Comparison Table: Typical Copper Conductor Resistance at 20 C
| AWG Size | Area (mm2) | Resistance (ohm per 1000 ft) | Resistance (ohm per km) |
|---|---|---|---|
| 10 | 5.26 | 0.999 | 3.28 |
| 12 | 3.31 | 1.588 | 5.21 |
| 14 | 2.08 | 2.525 | 8.28 |
| 16 | 1.31 | 4.016 | 13.17 |
| 18 | 0.823 | 6.385 | 20.95 |
| 20 | 0.518 | 10.15 | 33.30 |
These common reference values help with quick sanity checks. If your calculated number is very different for the same gauge and length, recheck units first. Unit conversion errors are the most frequent issue in resistance calculations.
Series and Parallel Paths Between Two Nodes
In real circuits, two points can be connected by multiple components and branches. In those cases, use equivalent resistance rules:
- Series: R_total = R1 + R2 + R3 …
- Parallel: 1 / R_total = 1 / R1 + 1 / R2 + 1 / R3 …
A frequent field mistake is forgetting that return conductors are part of total loop resistance. If you are calculating voltage drop from source to load and back, include both forward and return lengths unless a shared return path is modeled separately.
Common Errors and How to Avoid Them
- Mixing mm2 with m2: always convert area to square meters for rho based equations.
- Ignoring temperature: hot conductors have higher resistance.
- Using nominal instead of actual area: stranded cables and tolerances matter.
- Omitting connectors: joints, crimps, and contact surfaces add measurable resistance.
- Two wire micro ohm measurement: lead resistance can overwhelm your reading at very low values.
- Assuming only one path exists: parallel leakage or shielding paths can alter effective resistance.
Measurement Best Practices for High Accuracy
- Use a four wire Kelvin setup for low resistance work.
- Clean contact points to reduce oxide film effects.
- Allow thermal stabilization before recording values.
- Use calibrated meters and verify against known standards.
- Document ambient and conductor temperature with each measurement.
Tip: In production and maintenance environments, combining calculated resistance with measured V/I trends over time is often the fastest way to detect developing faults before failure.

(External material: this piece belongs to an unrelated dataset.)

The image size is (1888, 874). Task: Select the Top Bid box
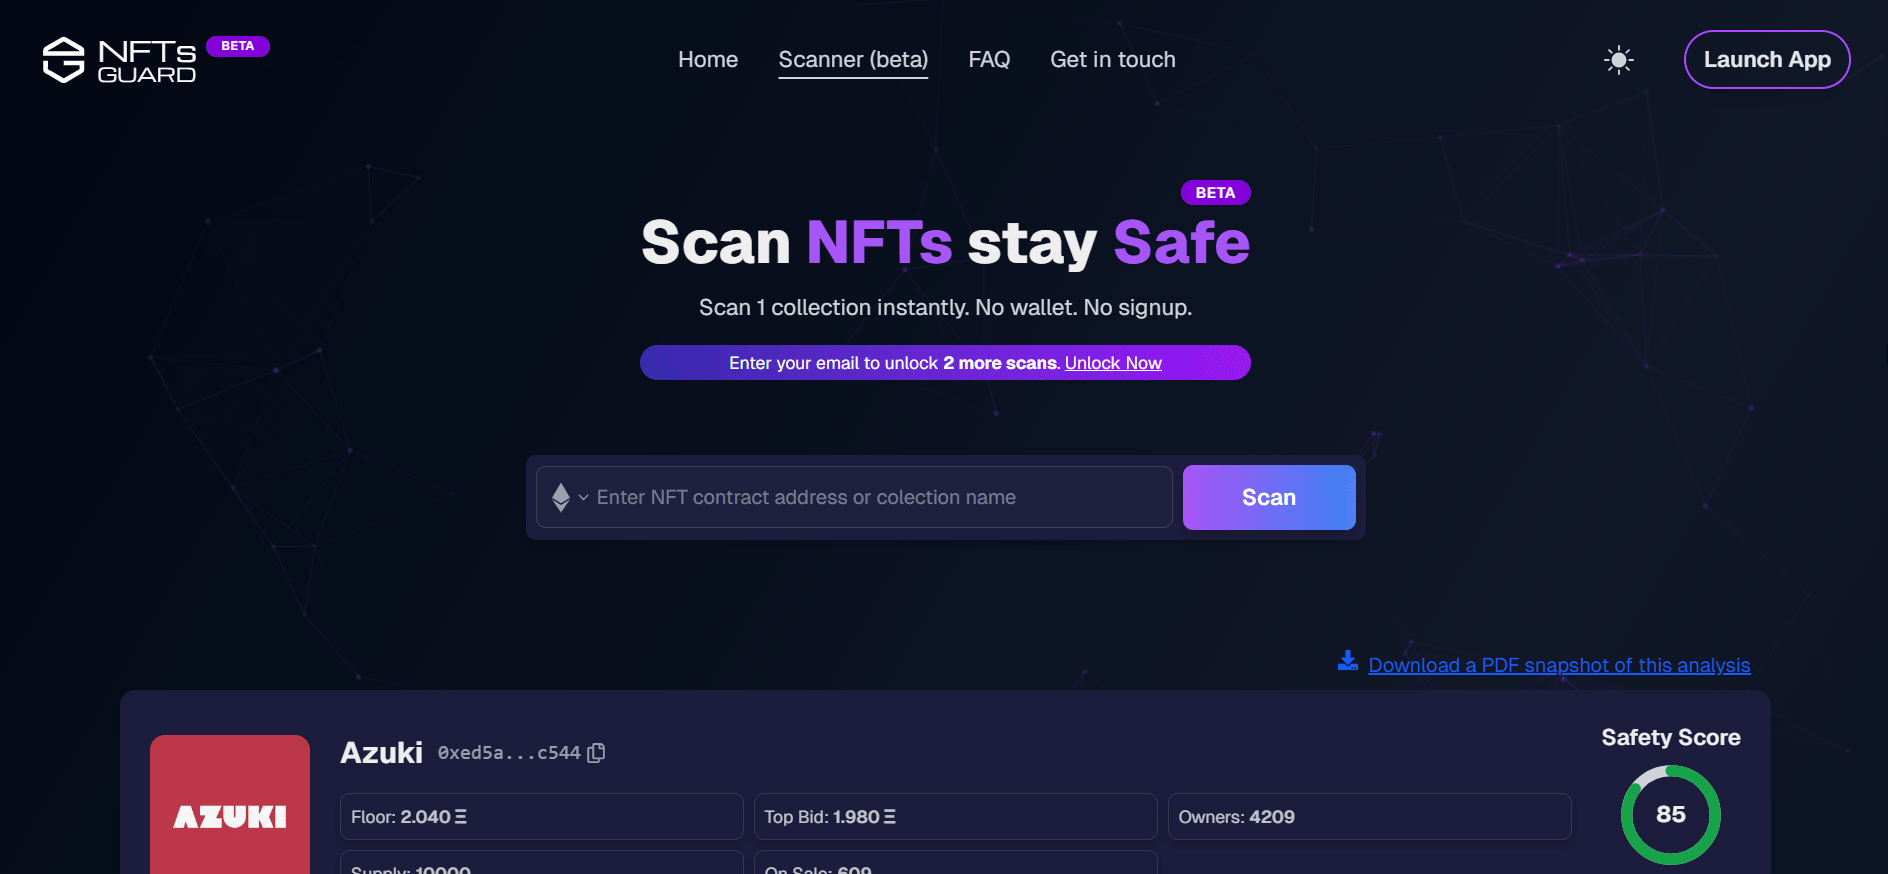point(955,817)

Engineering Context: Why This Calculation Drives Design Quality
Resistance between two points is not just a textbook value. It controls power loss (I2R), signal integrity, battery runtime, thermal rise, and compliance margins. In automotive systems, a small increase in harness resistance can lead to dim outputs, unstable actuator behavior, or sensor offsets. In power electronics, underestimated interconnect resistance can reduce converter efficiency and create unexpected heat concentration near terminals. In instrumentation, trace and lead resistance can distort low level signals unless compensated in the sensing method.
By calculating resistance early, then validating with good measurement practice, teams can prevent failure modes that are expensive to diagnose later. This is why resistance analysis appears in design reviews, quality plans, and preventive maintenance procedures across nearly every electrical discipline.

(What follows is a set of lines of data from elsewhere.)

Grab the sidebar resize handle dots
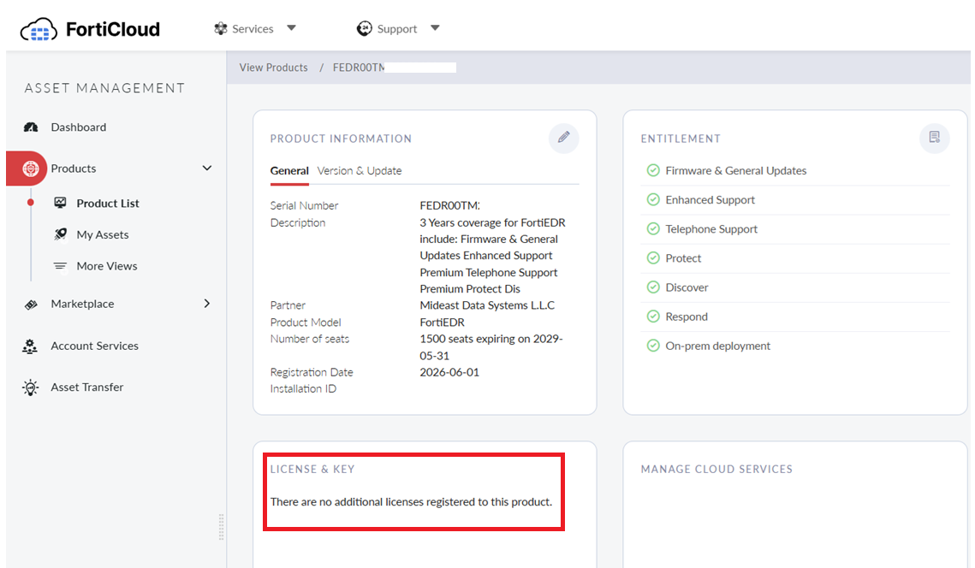 [221, 527]
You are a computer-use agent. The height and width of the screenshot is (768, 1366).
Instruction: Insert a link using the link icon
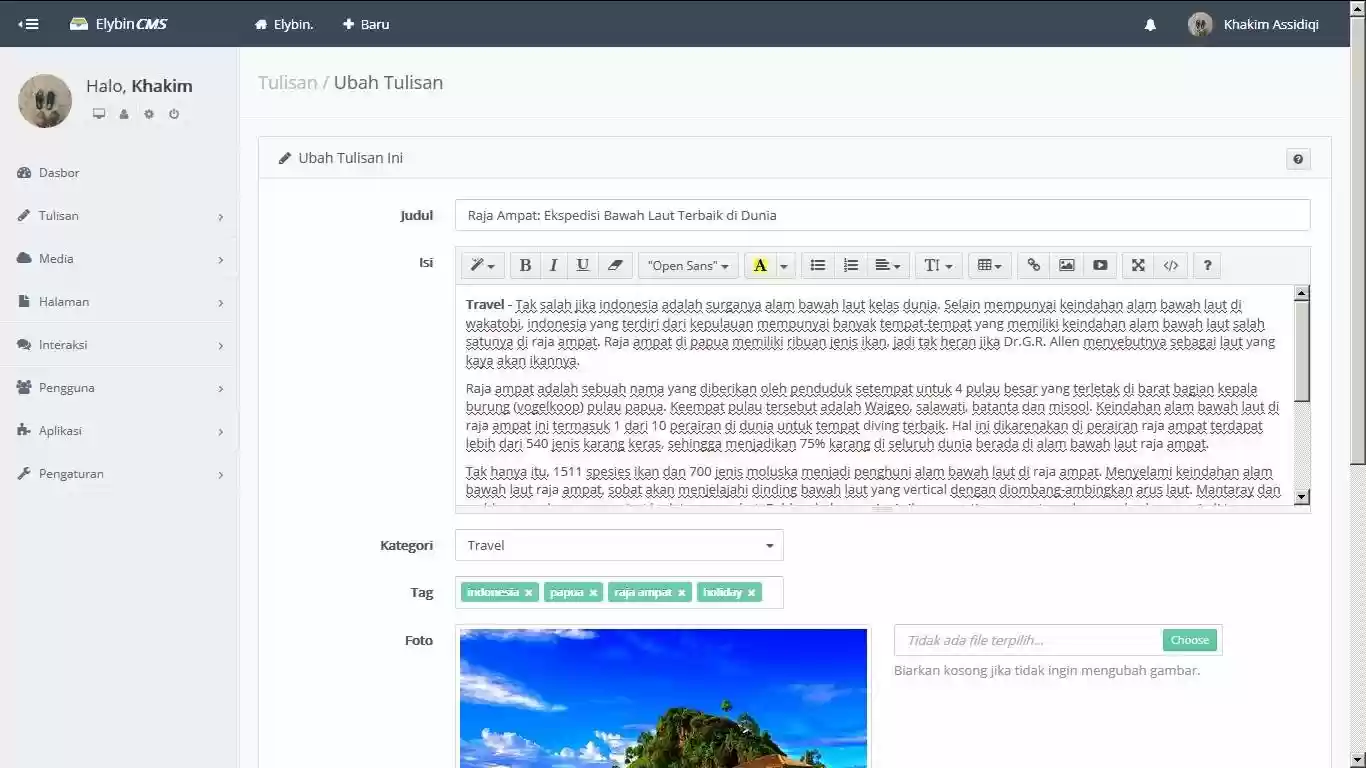point(1034,265)
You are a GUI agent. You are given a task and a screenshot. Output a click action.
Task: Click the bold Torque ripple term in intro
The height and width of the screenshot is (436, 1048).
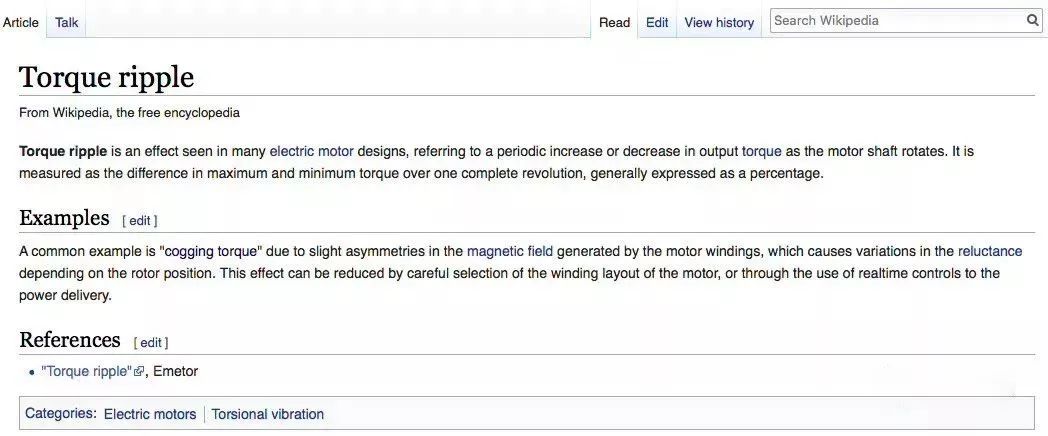63,151
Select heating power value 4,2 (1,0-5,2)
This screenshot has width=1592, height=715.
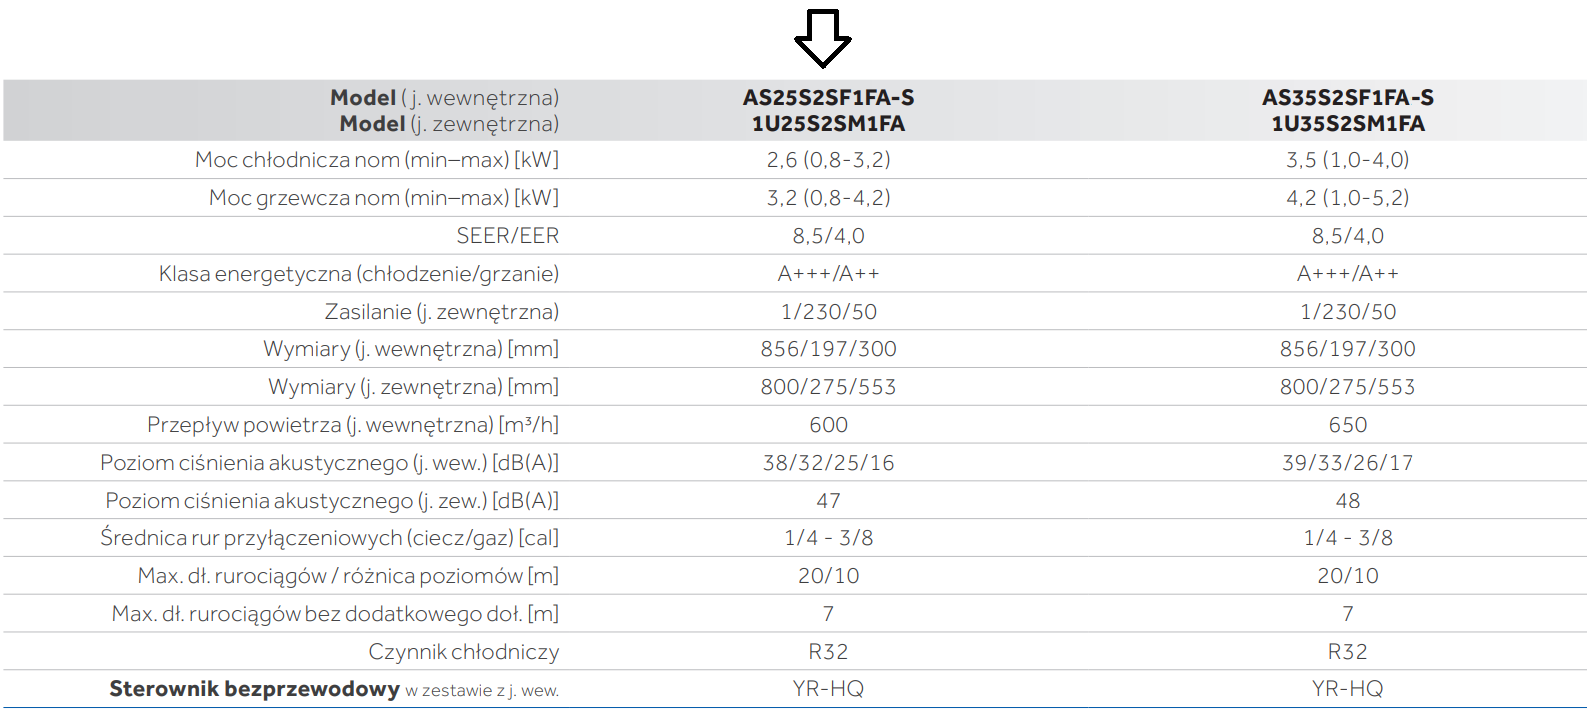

Authoritative Learning Resources
- NIST SI Units for Electric Current and Voltage (.gov)
- Georgia State University HyperPhysics: Resistivity and Resistance (.edu)

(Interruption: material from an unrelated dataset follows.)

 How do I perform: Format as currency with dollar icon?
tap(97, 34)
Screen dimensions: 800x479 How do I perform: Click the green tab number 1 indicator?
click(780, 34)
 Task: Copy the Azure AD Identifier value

- MIT OpenCourseWare: Circuits and Electronics (.edu)
Final Takeaway
To calculate resistance between two points correctly, identify the exact path, use proper units, apply material resistivity, and correct for temperature. Where possible, validate by measurement and compare with expected values from standards and cable tables. This disciplined approach gives you results you can trust for design, troubleshooting, and optimization.